Monday, October 8th 2012 could have been a morning like any other in the Gurdon lab, save for a few unique exceptions. To begin with, this was the first time my supervisor, Sir John Gurdon, had ever been late to one of our weekly lab meetings. John is ever punctual and almost never late for anything, nonetheless our own group meetings - he can oftentimes be found minding his watch as lab members trickle into the room. When he eventually joined the meeting that morning, after having taken a 'complicated phone call', nothing further was mentioned and he proceeded to ask questions about the topic being presented.
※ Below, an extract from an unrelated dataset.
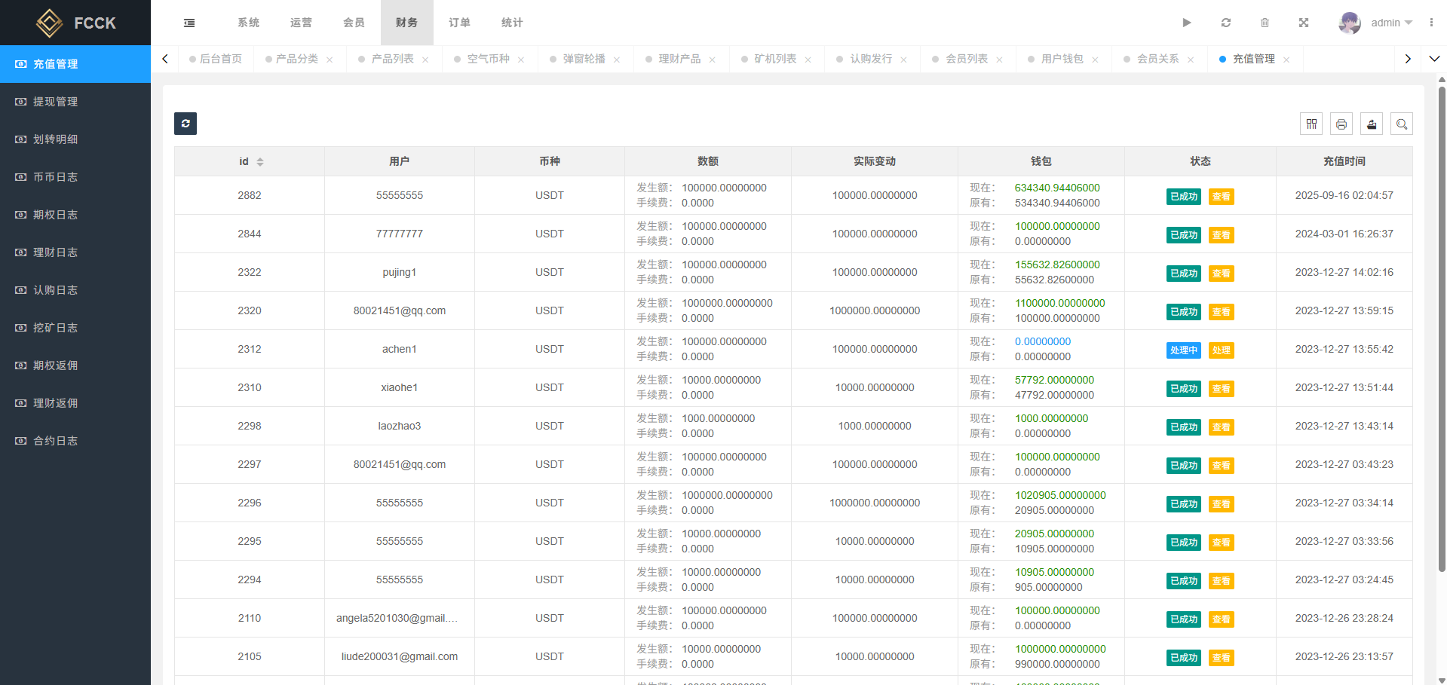Collapse the sidebar with the hamburger icon

[189, 23]
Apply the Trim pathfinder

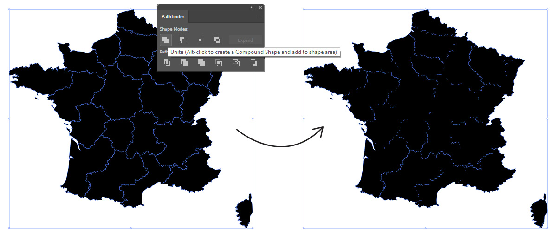[184, 63]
However, shortly thereafter with the announcement at 10:30am, the director of the Gurdon Institute, along with what felt like half the institute, burst through the doors to our meeting room, exclaiming, "John, do you realise that you have just won the Nobel Prize!" As waves of cheering could be heard throughout the floors of the institute, it became readily apparent that none of us would be able to focus much for the remainder of the day.
What John accomplished over 50 years ago - cloning the first animal, the African clawed frog (Xenopus laevis), 30 years before the first cloned mammal, Dolly the sheep - was revolutionary and many in developmental biology did not believe his results at first. Nevertheless, according to the Nobel Assembly, the 2012 Nobel Prize in Physiology or Medicine was awarded for "groundbreaking discoveries [that] have completely changed our view of the development and cellular specialisation. We now understand that the mature cell does not have to be confined forever to its specialised state. Textbooks have been rewritten and new research fields have been established. By reprogramming human cells, scientists have created new opportunities to study diseases and develop methods for diagnosis and therapy."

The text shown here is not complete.